Dauphin is very much in control and remains a very strong revenue generator and deal maker, a senior executive at a rival trading house said.
The rest of the shares are held by 700 senior managers, past or present, which would include any of the other living founders Eric de Turckheim, Graham Sharp, Daniel Posen and Mark Crandall still owning shares.
Buybacks went up from $357 million in 2011, or roughly 10% of shareholders equity at the time, to $787 million in 2012, or over 20% of equity. Last year, the buybacks amounted to as much as $855 million, or 17% of equity of about $5 billion.

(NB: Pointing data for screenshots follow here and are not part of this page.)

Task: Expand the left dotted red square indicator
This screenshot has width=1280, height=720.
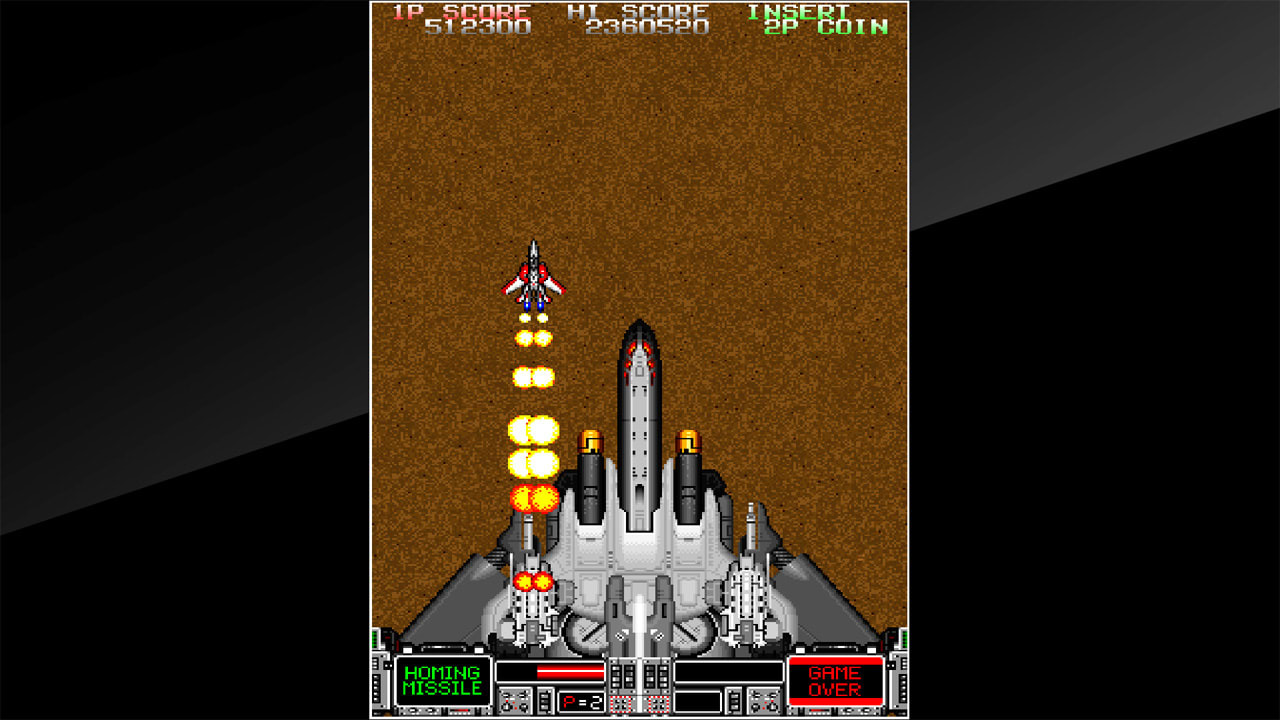Action: tap(621, 703)
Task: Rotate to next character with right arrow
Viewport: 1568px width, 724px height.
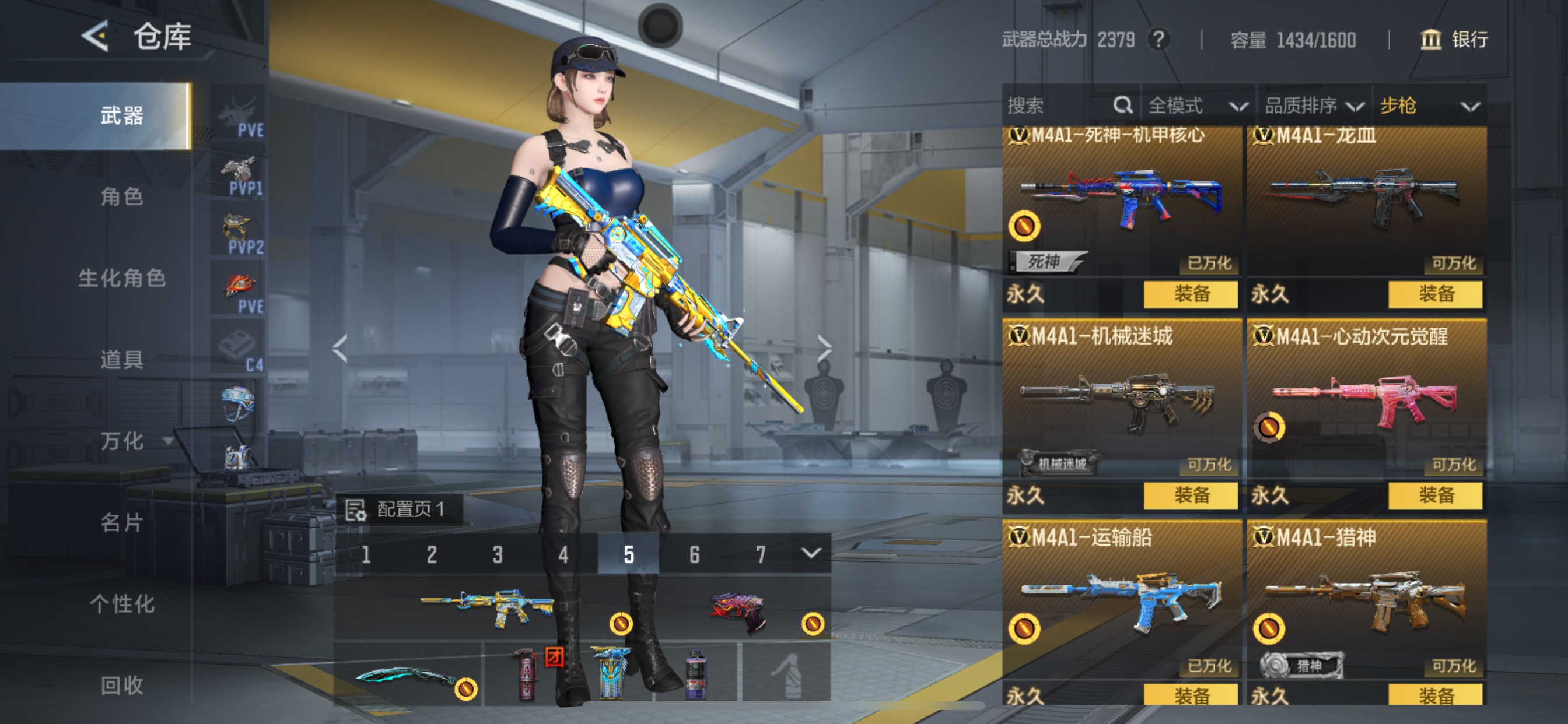Action: click(x=824, y=349)
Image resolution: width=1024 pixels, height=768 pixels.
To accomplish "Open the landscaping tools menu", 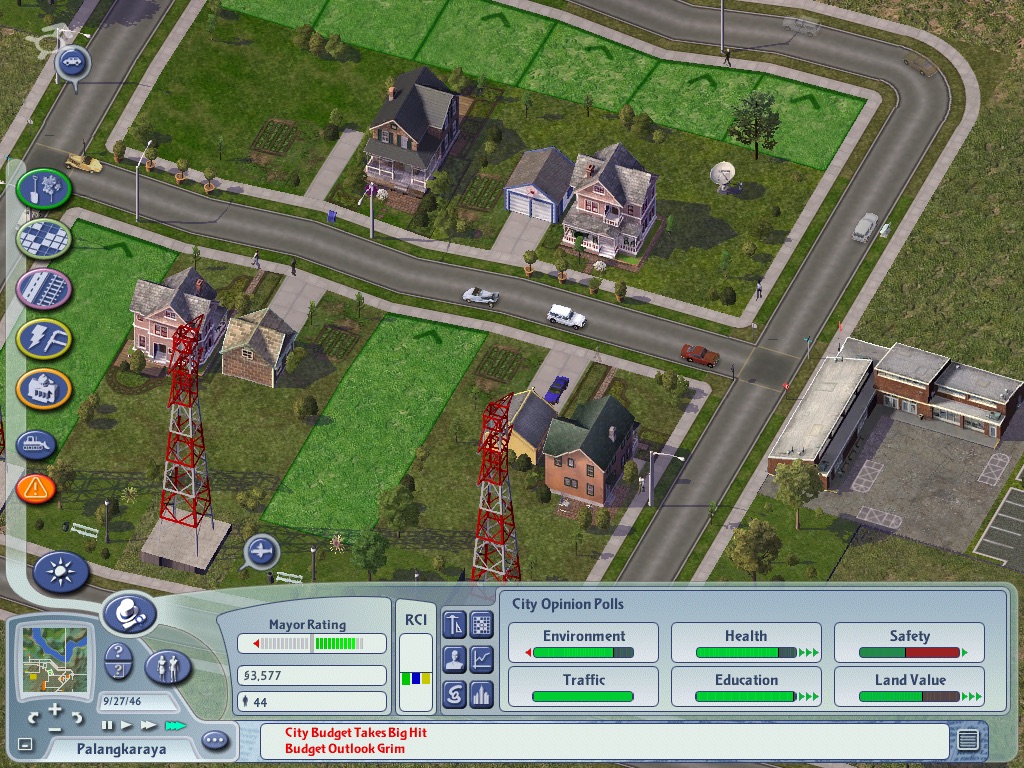I will click(43, 187).
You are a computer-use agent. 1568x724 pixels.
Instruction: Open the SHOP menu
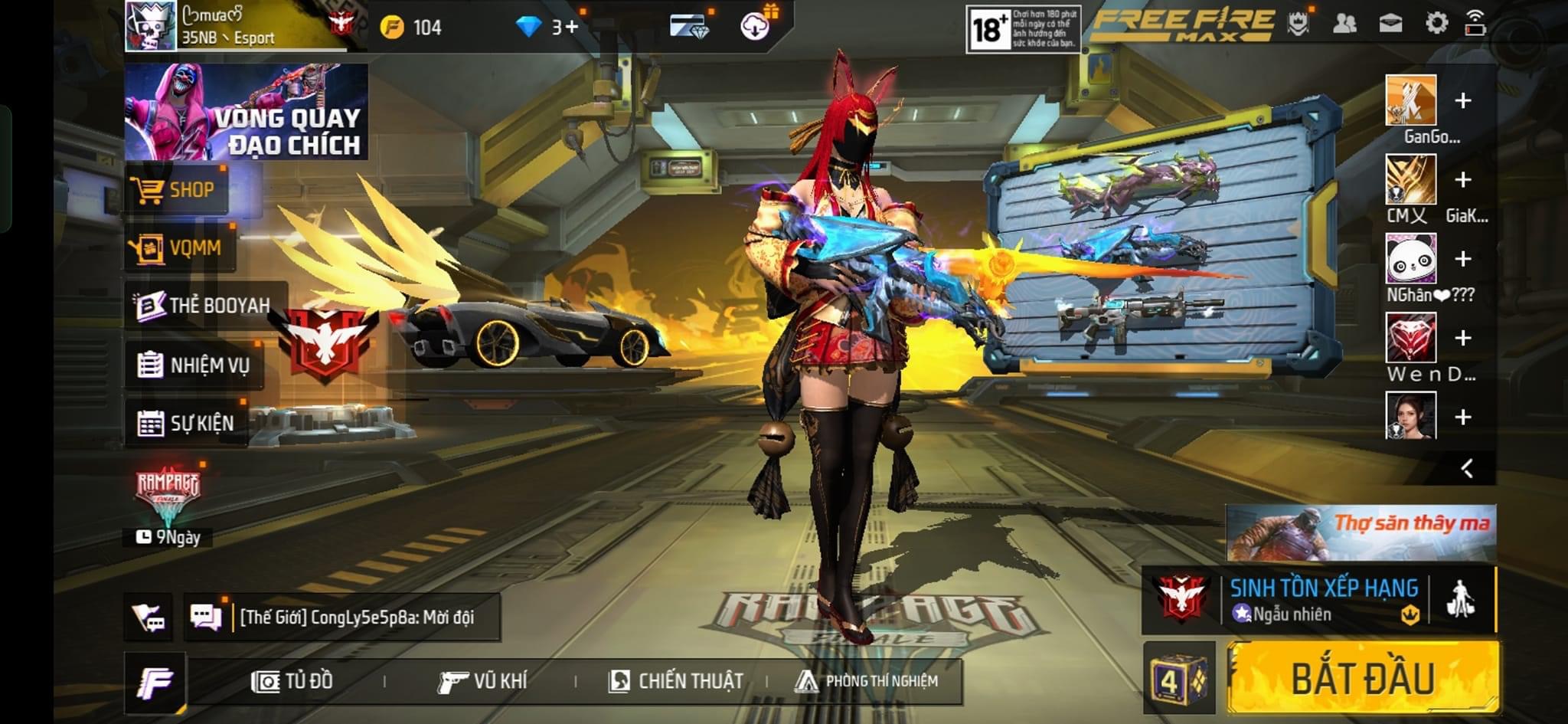pos(178,189)
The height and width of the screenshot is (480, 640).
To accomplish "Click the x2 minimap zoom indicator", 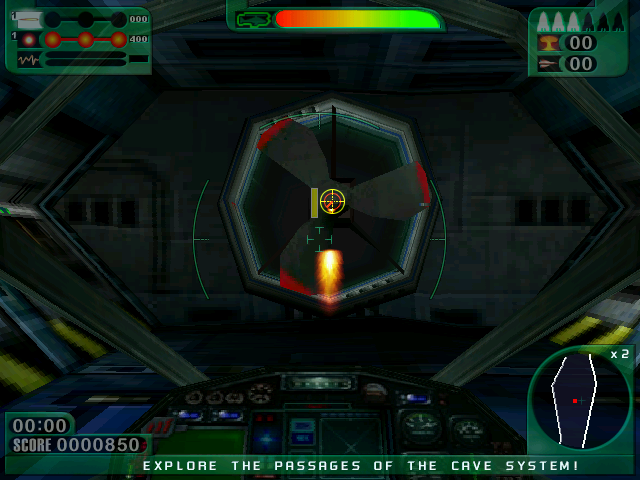I will (x=620, y=354).
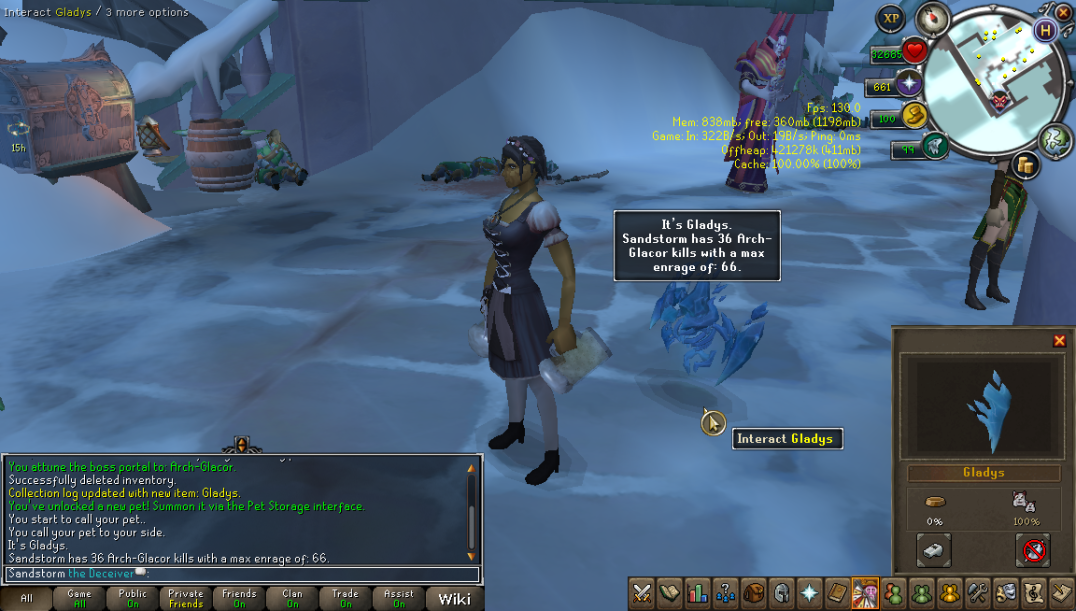Screen dimensions: 1076x611
Task: Close the Gladys pet panel
Action: click(x=1059, y=341)
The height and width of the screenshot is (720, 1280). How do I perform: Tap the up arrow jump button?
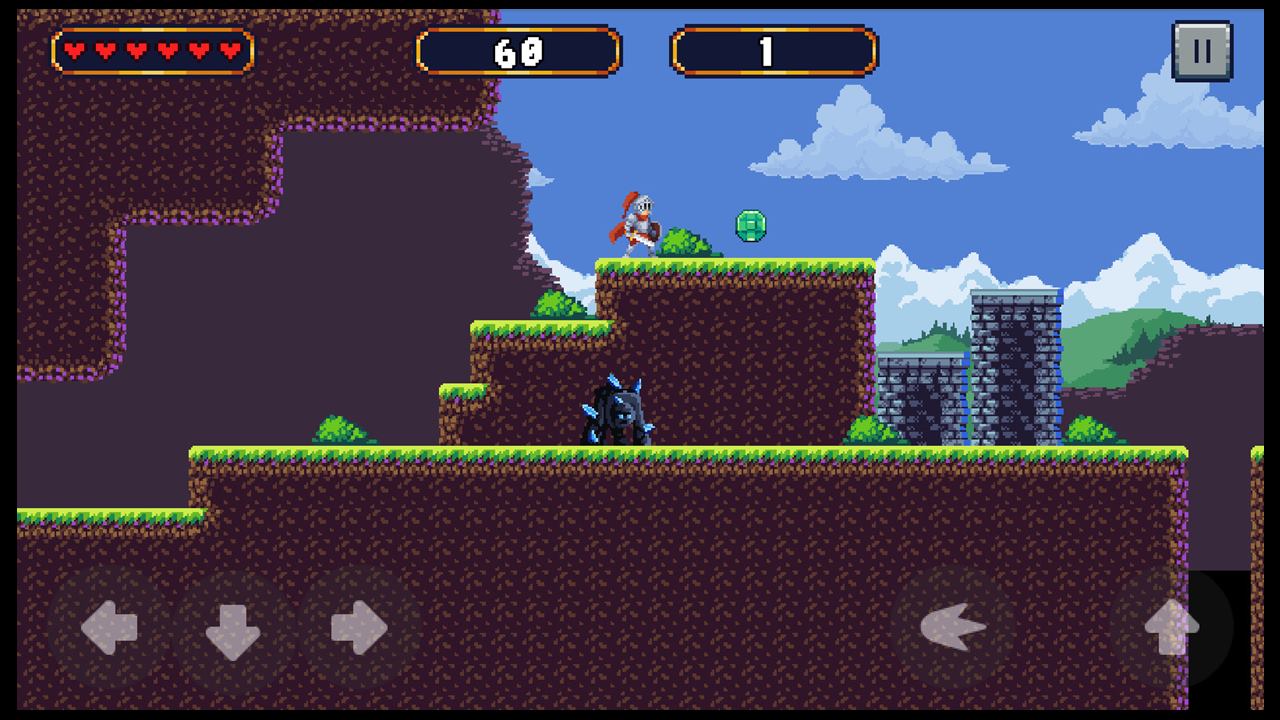tap(1171, 629)
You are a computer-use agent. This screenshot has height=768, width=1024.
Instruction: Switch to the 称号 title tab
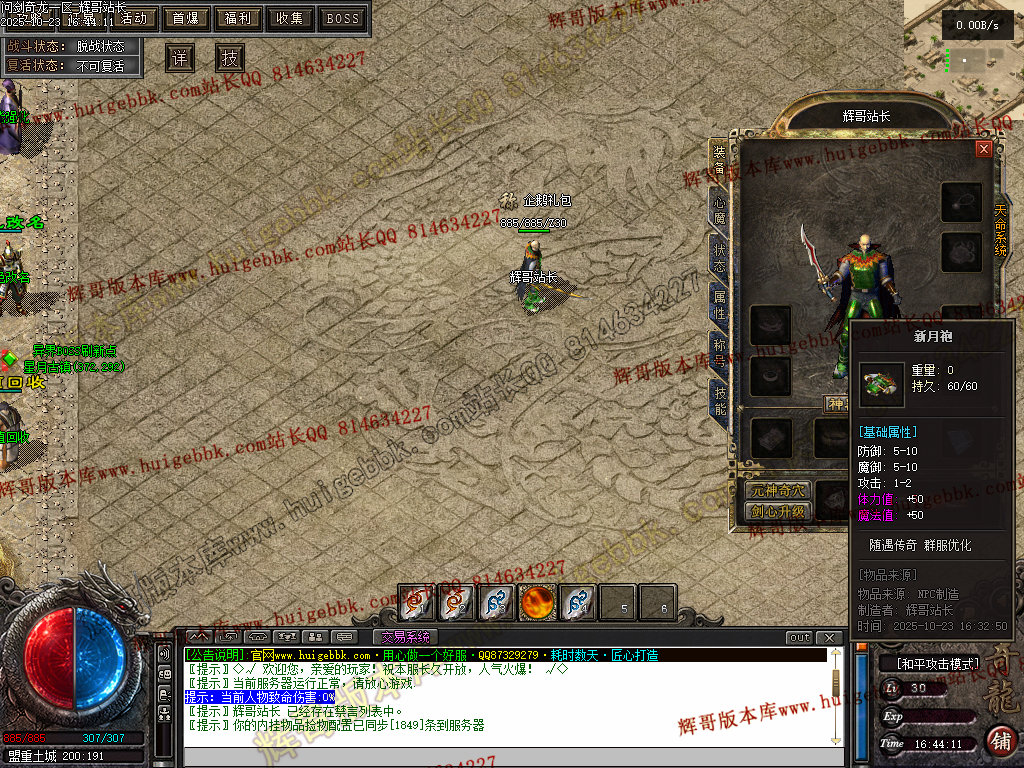(719, 352)
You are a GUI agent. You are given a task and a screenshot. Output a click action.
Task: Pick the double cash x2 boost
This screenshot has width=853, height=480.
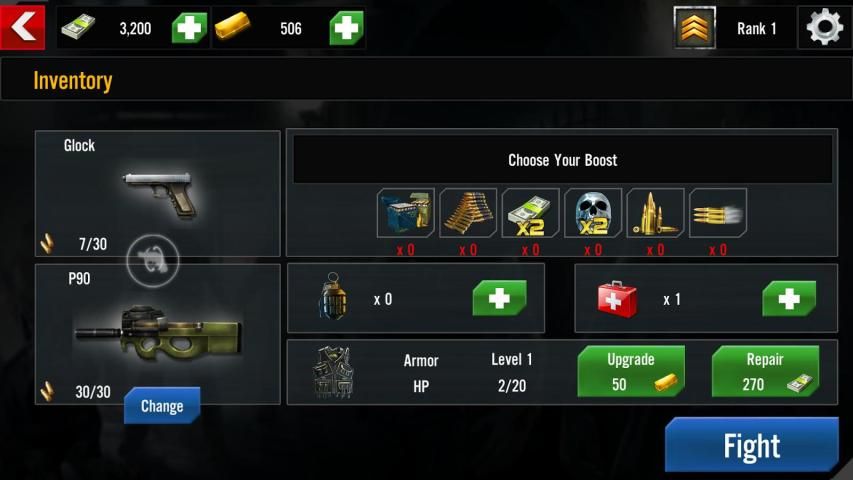530,213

Together with planned buybacks of $1.515 billion until 2017, Trafigura will have changed more than two-thirds of its ownership over six or seven years, assuming shareholdings are redeemed at balance sheet value.
The company, whose board is filled with relatively young managers, doesnt disclose how shares are redistributed after buybacks or on what valuation basis newcomers buy in.
It is a once-in-a-generation change, a source at a rival trader said.
The younger generation in charge now includes chief operational officer Mike Wainwright, head of mining and market risk Jeremy Weir, head of non-ferrous commodities Simon Collins, head of oil trading Jose Larocca, head of derivative trading Duncan Letchford and chief financial officer Pierre Lorinet.
A record $10-billion initial public offering by rival Glencore in 2011 produced a string of billionaires and created an expectation in the market that more trading houses would follow suit.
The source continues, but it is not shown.